(SOURCE PASSAGE)

UW Shoulder and Elbow Academy: Glenoid components - do polyethylene and metal mix? - Young's modulus

We know that in hip surgery, the combination of a polyethylene articulating surface within a metal cup has proven long-term clinical results, in spite of the dissimilarity in the mechanical properties of the two materials. We suggest that this is because the increased deformability of the poly is contained within the less compliant metal shell and because the loading is generally concentric.

A similar situation exists for the contained poly of a reverse total shoulder

However in anatomic total shoulders were the poly is not contained and the loading is characteristically eccentric, the results are different, as shown in Metal-Backed Glenoid Components Have a Higher Rate of Failure and Fail by Different Modes in Comparison with All-Polyethylene Components: A Systematic Review, and in Metal-backed glenoid implant with polyethylene insert is not a viable long-term therapeutic option and in this figure below from the Australian Orthopaedic Association annual report metal+poly glenoid components appear to have a higher revision rate than all poly components.

One of the most important figures in the Metal-backed glenoid implant with polyethylene insert is not a viable long-term therapeutic option paper is shown below. It indicates that the often applied standard of a minimum two year followup for arthroplasties may not come close to indicating the failure rate that occurs later on.

In looking at some of these implants we can identify areas where loading of the component may produce different amounts of deformation in the two materials with a possible increase in risk of failure.

The high rate of failure of metal-backed glenoid or hybrid components - especially with eccentric loading - may be explained in large part by examining the Young's modulus of the materials involved. This quantity reflects the relationship between stress (force per unit area) and strain (proportional deformation) in a material - in other words, how much the material changes shape when a load is applied to it.

Here are some representative values of the materials of interest in total shoulder arthroplasty. Young's modulus is expressed in Giga Pascals (GPa). It can be seen that in spite of claims to the contrary, the three metals do not have " biomechanical properties similar to native bone"

(End SOURCE PASSAGE)
(DATA SEGMENT)

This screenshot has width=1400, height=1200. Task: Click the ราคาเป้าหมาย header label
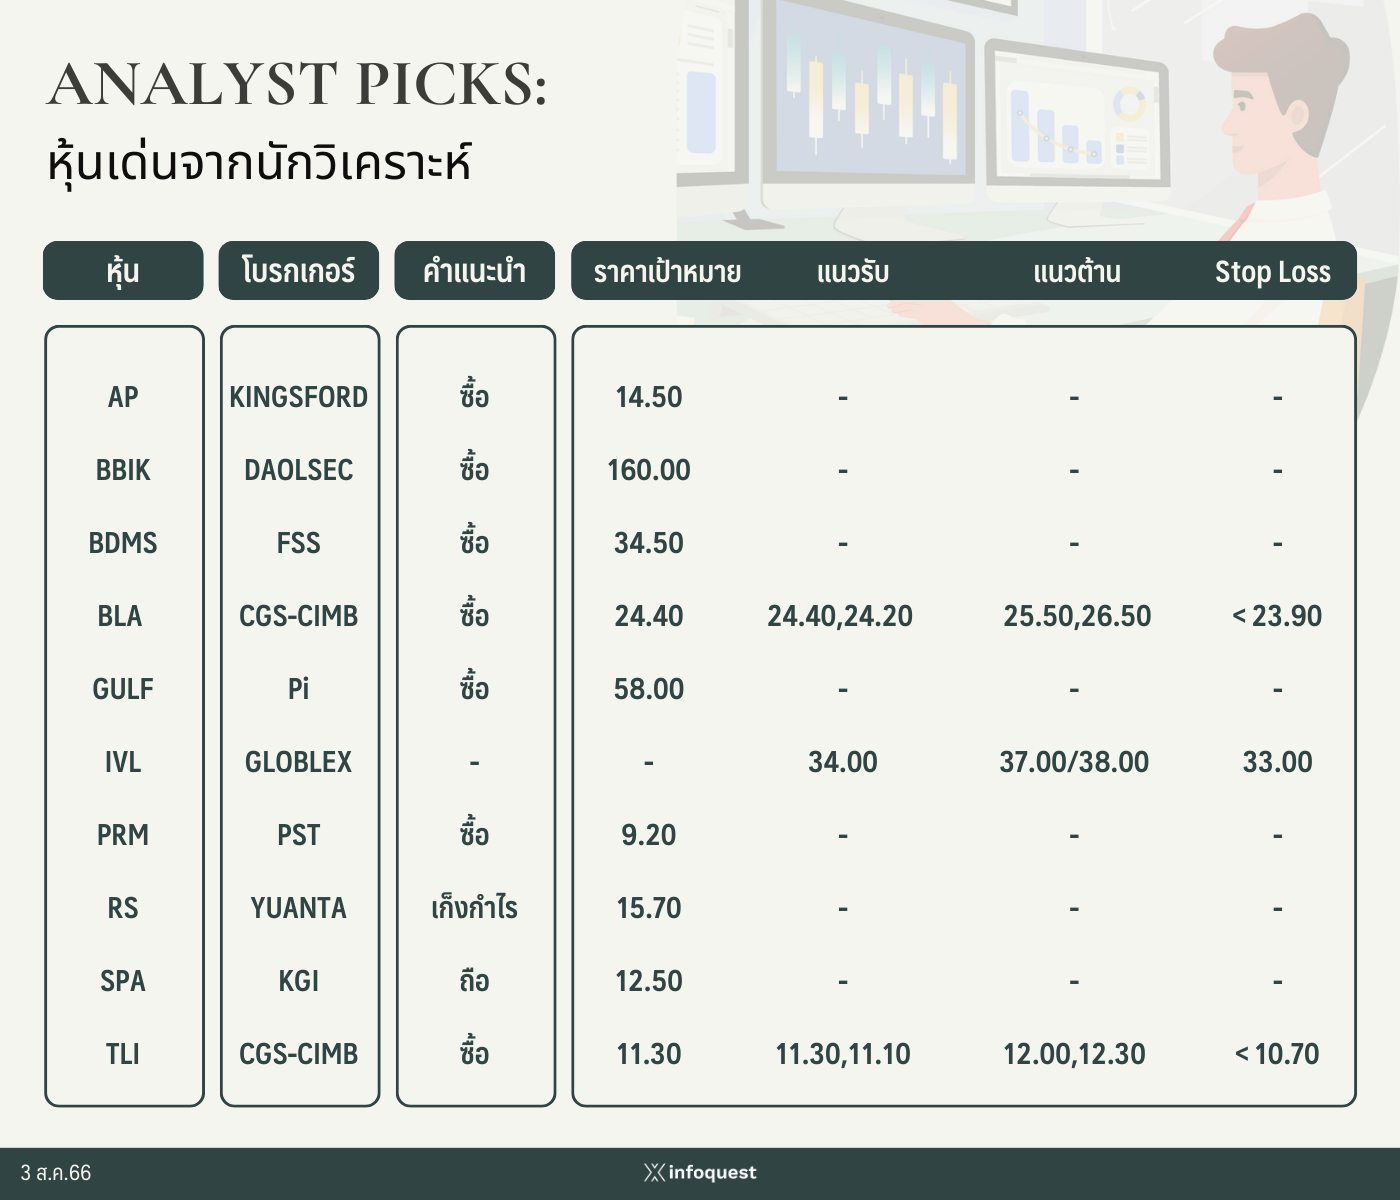[667, 271]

(End DATA SEGMENT)

**TASK 1**: List every publication or report that the glenoid components text names as a source of results.
**TASK 2**:
Answer these from the glenoid components text:
(a) What two reasons does it suggest for the long-term success of a polyethylene surface within a metal cup in hip surgery?
(b) What minimum followup standard for arthroplasties may not indicate the later failure rate?
(c) In what unit is Young's modulus expressed?
**TASK 3**: Carry on the glenoid components text from its last sentence.

**RESPONSE AREA 1**:
- Metal-Backed Glenoid Components Have a Higher Rate of Failure and Fail by Different Modes in Comparison with All-Polyethylene Components: A Systematic Review
- Metal-backed glenoid implant with polyethylene insert is not a viable long-term therapeutic option
- The Australian Orthopaedic Association annual report

**RESPONSE AREA 2**:
(a) The poly's greater deformability is contained within the less compliant metal shell, and the loading is generally concentric.
(b) A minimum two-year followup.
(c) Giga Pascals (GPa).

**RESPONSE AREA 3**:
Cancellous Bone 0.4
Ultra high molecular weight polyethylene 0.5
PMMA bone cement 2
Cortical Bone 8
Titanium 112
Tantalum 186
Cobalt chrome 200

Thus with a metal backed or hybrid glenoid there are two critical mismatches of Young's modulus: (1) that of metal (100-200) to bone (0.4-8) and (2) that of metal (100-200) to polyethylene (0.5). The first may account for stress shielding of the glenoid bone and the second may account for the increased rate of polyethylene wear and polyethylene-metal dissociation seen with metal backed components. By contrast, all polyethylene components have better modulus matches with bone.

What this means is that when a component is loaded, the materials of similar Young's modulus deform similarly, whereas those with mismatched Young's modulus do not, resulting in relative sheer at the interface.

See also the post "The challenges of metal backed glenoids - why do they fail more often?" as well as the information posted here and here and here.

In summary, metal-backed glenoid components do not seem to solve -but rather exacerbate - the problem of glenoid failure in total shoulder arthroplasty. Our preference remains the all polyethylene component shown here inserted with no cement between the back of the component and the well prepared face of the glenoid bone. The Young's modulus of poly matches that of bone, without having to use materials that are over 100 times stiffer.